In Star Trek: Discovery, Paul Stamets isn't just carrying the weight of the world on his shoulders; he’s bearing the strain of several different universes. On the flip side, the actor who plays Stamets, the wildly talented Anthony Rapp, is far more relaxed than his intense Trek counterpart. Talking to Rapp is like talking to someone in your inner-nerd circle, the guy who you’ve traded comic books with for years. He’s sweet, smart, and most of all, when it comes to fandoms, he gets it.
**SPOILER ALERT: There are spoilers for Star Trek: Discovery Season 2, Episode 5 "Saints of Imperfection" below.**
SYFY WIRE spoke to Rapp ahead of the debut of Star Trek: Discovery’s latest episode, “Saints of Imperfection," which marks one of the biggest creative decisions in the series' short history. Here’s what he had to say about keeping secrets, the return of a beloved character, and what might be next for Stamets this season and beyond.
Obviously, this episode is a big deal because of the return of Wilson Cruz as Culber. How hard has it been keeping secrets on Star Trek?
Anthony Rapp: It’s been fun honestly! I’ve never really been a part of anything like this, at least when it comes to spoilers. I’ve never been a regular on a TV show and I’ve never had to worry about spoilers before this. I’m a very anti-spoiler person as a consumer, so I like keeping secrets. My experience of seeing things is helped by knowing very little of them. I went to see Roma a couple weeks ago, and all I knew is that Alfonso Cuaron directed it, and that was plenty for me. I like keeping secrets.
Now, in the case of Wilson coming back, because there was such — understandable — outcry, it became clear that we needed to let people know he was coming back. People were upset! Which I can understand. But, I have no interest in telling people how he’s coming back and why he’s coming back, it was fun for me to keep that secret. Why would they want to know? It would take away from the fun of the story and letting it reveal itself.
I mean, Twitter, we have people still come after us, even in the last couple days before those pictures were released [of Wilson Cruz] people have said: “Are they lying to us?” I get it, people are cynical and think they’re getting spin. But I’ve never lied to anyone about anything on Twitter! I’m not lying! I kept saying #Patience to people. But people are impatient. I get it. Fans are passionate, they want to know. I get that instinct. But at the same time, just relax, step back and trust us.
How much did you and Wilson Cruz get to shape your onscreen romance? How much of that is your input?
I didn’t personally feel the need for much input! The writing is pretty good! Whenever I would get a script I’d say, "Oh this is good." I’ve always felt very taken care of by the writers. I haven’t really felt the need for input. If I’d received a script where I felt that things had gone sideways in a way that didn’t ring true, I would have spoken up. But, I’ve never felt the need to do that.
In this episode, Stamets finds out that his life’s work — the Spore Drive — might be harmful to these alien creatures. It’s rare we see super-geniuses on TV admit that they’re wrong. How did you approach playing to this idea? Was it hard?

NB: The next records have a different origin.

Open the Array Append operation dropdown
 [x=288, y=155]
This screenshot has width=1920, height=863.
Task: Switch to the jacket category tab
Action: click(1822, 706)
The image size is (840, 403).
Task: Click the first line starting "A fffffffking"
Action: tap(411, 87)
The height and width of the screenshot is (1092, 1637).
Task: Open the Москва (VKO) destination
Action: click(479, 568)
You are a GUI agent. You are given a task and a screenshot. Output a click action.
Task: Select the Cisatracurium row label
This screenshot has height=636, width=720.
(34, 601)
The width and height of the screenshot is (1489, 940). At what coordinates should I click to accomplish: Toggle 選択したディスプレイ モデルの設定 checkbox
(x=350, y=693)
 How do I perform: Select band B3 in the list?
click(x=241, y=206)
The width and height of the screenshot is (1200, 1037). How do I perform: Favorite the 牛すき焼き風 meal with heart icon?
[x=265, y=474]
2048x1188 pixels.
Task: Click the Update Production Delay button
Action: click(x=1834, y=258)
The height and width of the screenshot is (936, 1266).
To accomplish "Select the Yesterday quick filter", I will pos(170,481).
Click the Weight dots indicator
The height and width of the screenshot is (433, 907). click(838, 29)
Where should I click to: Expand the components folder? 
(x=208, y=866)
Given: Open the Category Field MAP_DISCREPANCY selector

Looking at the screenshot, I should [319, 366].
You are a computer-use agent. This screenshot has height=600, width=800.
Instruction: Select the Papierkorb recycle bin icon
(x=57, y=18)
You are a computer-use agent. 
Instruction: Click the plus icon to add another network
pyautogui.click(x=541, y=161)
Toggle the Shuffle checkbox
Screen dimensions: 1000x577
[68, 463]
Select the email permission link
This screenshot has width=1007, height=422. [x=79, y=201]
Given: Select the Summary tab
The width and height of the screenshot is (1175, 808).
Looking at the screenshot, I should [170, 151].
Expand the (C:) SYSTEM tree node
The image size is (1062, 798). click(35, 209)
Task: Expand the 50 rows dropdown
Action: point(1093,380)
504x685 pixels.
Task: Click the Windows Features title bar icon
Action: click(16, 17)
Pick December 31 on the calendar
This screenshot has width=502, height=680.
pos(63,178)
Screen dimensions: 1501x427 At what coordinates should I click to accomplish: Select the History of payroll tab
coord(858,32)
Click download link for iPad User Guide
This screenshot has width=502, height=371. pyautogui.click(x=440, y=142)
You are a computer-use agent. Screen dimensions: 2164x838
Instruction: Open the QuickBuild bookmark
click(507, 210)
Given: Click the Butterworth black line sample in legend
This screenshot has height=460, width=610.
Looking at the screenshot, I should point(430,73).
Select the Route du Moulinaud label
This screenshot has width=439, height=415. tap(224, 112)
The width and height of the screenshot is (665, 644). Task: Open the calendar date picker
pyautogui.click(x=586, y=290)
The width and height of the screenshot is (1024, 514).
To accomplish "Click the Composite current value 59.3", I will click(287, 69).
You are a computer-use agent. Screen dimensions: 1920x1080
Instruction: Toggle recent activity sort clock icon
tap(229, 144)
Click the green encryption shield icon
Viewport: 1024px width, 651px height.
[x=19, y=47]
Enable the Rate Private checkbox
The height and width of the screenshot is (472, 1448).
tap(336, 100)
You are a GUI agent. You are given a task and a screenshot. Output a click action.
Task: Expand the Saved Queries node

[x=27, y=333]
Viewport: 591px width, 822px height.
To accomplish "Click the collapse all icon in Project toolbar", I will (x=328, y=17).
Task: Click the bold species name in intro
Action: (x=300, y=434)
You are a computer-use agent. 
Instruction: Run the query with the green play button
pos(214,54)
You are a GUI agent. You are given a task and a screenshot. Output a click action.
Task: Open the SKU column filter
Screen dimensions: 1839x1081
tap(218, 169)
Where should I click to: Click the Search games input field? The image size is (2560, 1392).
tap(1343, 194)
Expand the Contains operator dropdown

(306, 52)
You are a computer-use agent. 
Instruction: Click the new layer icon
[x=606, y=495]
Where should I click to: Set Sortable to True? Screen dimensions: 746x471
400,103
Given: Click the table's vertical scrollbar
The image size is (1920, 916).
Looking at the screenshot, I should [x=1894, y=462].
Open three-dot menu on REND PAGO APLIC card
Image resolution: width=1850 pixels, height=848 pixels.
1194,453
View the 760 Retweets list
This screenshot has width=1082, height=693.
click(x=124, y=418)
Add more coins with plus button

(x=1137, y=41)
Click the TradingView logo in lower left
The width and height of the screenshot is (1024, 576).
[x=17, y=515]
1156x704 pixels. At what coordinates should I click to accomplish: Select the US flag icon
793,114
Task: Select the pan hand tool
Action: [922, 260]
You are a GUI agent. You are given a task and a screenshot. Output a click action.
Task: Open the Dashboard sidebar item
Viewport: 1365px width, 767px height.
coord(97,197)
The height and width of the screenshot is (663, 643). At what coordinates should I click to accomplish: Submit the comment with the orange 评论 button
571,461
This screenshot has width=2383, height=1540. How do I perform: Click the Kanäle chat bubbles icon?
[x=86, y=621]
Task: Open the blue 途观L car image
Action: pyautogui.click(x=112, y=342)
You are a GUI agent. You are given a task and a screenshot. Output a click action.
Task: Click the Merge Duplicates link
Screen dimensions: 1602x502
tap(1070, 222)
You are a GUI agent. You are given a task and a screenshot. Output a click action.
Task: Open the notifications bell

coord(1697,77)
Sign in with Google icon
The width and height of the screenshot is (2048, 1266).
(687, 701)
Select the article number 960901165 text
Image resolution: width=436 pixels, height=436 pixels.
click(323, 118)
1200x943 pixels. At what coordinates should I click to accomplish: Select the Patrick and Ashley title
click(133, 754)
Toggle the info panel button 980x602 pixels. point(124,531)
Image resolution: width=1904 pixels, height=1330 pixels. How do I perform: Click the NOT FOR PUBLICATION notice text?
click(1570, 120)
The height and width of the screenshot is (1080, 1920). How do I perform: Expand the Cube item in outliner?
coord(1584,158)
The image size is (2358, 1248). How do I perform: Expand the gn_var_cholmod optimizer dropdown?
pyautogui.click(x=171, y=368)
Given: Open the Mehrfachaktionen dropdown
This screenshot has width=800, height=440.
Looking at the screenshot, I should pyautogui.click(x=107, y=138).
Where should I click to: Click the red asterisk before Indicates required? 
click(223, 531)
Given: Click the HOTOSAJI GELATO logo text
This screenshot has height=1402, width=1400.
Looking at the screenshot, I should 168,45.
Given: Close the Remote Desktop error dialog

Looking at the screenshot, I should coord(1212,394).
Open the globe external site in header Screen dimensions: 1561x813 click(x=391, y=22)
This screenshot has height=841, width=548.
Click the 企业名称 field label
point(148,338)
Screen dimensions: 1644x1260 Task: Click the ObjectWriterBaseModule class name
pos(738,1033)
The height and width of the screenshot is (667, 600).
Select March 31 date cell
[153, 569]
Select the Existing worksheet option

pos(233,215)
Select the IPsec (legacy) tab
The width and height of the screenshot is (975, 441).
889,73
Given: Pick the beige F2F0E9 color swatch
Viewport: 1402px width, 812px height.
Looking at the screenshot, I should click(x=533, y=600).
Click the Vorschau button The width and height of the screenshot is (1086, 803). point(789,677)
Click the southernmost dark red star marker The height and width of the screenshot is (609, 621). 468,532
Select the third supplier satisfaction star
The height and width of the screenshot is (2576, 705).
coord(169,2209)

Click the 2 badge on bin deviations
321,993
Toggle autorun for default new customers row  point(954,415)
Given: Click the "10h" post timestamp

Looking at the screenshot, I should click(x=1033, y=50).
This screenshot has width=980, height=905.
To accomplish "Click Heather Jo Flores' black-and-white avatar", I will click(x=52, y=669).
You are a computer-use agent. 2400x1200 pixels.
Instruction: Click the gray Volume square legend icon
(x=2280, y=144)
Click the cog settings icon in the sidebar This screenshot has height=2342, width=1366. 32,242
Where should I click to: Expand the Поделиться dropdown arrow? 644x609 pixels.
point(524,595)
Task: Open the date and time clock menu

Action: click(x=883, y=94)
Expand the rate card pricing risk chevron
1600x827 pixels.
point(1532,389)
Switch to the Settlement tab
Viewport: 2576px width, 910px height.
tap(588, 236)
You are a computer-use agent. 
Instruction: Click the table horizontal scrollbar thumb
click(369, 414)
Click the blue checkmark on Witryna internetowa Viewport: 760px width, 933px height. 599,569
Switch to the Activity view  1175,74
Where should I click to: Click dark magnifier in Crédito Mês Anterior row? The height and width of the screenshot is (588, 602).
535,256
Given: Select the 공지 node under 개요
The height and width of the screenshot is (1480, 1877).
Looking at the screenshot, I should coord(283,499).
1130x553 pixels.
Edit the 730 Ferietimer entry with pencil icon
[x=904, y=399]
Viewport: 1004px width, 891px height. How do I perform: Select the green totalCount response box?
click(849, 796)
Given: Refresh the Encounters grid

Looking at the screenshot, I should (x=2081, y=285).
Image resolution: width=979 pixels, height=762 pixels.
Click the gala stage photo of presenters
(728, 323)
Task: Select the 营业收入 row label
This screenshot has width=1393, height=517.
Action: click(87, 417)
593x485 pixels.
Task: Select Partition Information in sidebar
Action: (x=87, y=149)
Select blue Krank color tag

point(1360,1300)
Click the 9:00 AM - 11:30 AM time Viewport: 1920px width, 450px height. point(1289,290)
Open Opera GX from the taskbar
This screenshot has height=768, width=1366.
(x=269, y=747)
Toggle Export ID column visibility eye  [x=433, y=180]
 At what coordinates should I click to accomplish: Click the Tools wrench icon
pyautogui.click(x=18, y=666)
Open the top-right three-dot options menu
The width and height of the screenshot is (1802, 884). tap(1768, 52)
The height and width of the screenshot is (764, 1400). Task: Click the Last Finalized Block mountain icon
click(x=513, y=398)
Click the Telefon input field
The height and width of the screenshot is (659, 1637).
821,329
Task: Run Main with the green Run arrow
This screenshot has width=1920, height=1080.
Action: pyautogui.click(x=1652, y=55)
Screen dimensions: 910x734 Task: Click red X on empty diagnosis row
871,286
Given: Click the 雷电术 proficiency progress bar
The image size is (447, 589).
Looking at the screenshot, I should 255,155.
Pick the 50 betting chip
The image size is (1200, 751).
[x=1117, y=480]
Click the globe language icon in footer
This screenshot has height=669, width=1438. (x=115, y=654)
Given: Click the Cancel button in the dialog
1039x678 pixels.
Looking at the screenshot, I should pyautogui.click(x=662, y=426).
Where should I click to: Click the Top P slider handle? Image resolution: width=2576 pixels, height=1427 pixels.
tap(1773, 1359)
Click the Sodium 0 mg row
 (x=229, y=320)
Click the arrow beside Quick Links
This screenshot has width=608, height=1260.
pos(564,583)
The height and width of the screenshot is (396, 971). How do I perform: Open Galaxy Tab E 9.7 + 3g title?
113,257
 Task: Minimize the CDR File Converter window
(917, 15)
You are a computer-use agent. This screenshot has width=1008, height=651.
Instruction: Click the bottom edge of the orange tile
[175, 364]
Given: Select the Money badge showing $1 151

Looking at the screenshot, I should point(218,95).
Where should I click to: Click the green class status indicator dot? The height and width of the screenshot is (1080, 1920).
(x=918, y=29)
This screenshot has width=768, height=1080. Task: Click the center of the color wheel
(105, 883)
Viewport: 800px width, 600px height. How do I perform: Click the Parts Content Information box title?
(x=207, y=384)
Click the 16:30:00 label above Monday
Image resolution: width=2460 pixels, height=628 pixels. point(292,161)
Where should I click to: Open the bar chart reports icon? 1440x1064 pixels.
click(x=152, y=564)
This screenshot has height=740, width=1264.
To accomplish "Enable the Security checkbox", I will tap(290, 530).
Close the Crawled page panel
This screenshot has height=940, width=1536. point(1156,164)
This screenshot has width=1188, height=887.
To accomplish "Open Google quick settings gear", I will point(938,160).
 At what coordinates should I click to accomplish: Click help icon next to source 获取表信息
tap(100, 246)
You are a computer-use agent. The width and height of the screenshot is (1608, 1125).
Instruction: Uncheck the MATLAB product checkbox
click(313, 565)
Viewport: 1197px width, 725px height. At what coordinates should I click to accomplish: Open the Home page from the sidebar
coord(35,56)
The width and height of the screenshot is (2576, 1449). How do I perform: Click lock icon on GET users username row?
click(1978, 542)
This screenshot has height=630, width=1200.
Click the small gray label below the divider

I’ve always felt like Stamets is very responsive to biology. He’s incredibly confident and has a really strong opinion about things, but I don’t think he’d ever try to bend anything to his will. He’s always trying to find ways to make it work. I think it’s confronting and upsetting, yes. But at the same time I think it’s just a natural instinct to go, "Wow, if this is true, I need to make this right." So, I thought somebody like Stamets who is always going to try and respond to information and data, that he’d try to find the best path. He would try to make it right. He’s driven to a solution.
How long will you be Paul Stamets on Star Trek?
As long as they’ll have me. As long as the stories are engaging and interesting and fun. As long as there are good people. I’m having a blast. I don’t know what their plans are. I don’t know how many years they want to do this and I don’t want to know. With this season, episode-to-episode, I didn’t want to know what happened next. It’s not helpful to me to play the moment if I know the moment before it comes. So, I’m a very open book about all of this.
I’m ready to see what they’re going to throw my way. I mean, there are some really interesting ways in which the next several episodes unfold for Stamets that I find personally very interesting, and it’s really cool and it gets to an interesting point at the end of the season and I’m very, very curious to see where it’s going to pick up as we go forward. But I have no idea. I mean if they made me really bland, I might want to leave. But I don’t see that happening.
What’s the best thing about being on Star Trek?
Well, I grew up watching Star Trek, Star Wars, and reading comics and reading Ursula K. Le Guin. I have such a deep relationship and appreciation for the fantastic, but I never envisioned myself in those things. I always thought I’d be a consumer of it. It’s really insane to me that I’m part of it. But at the same time, I feel very at home.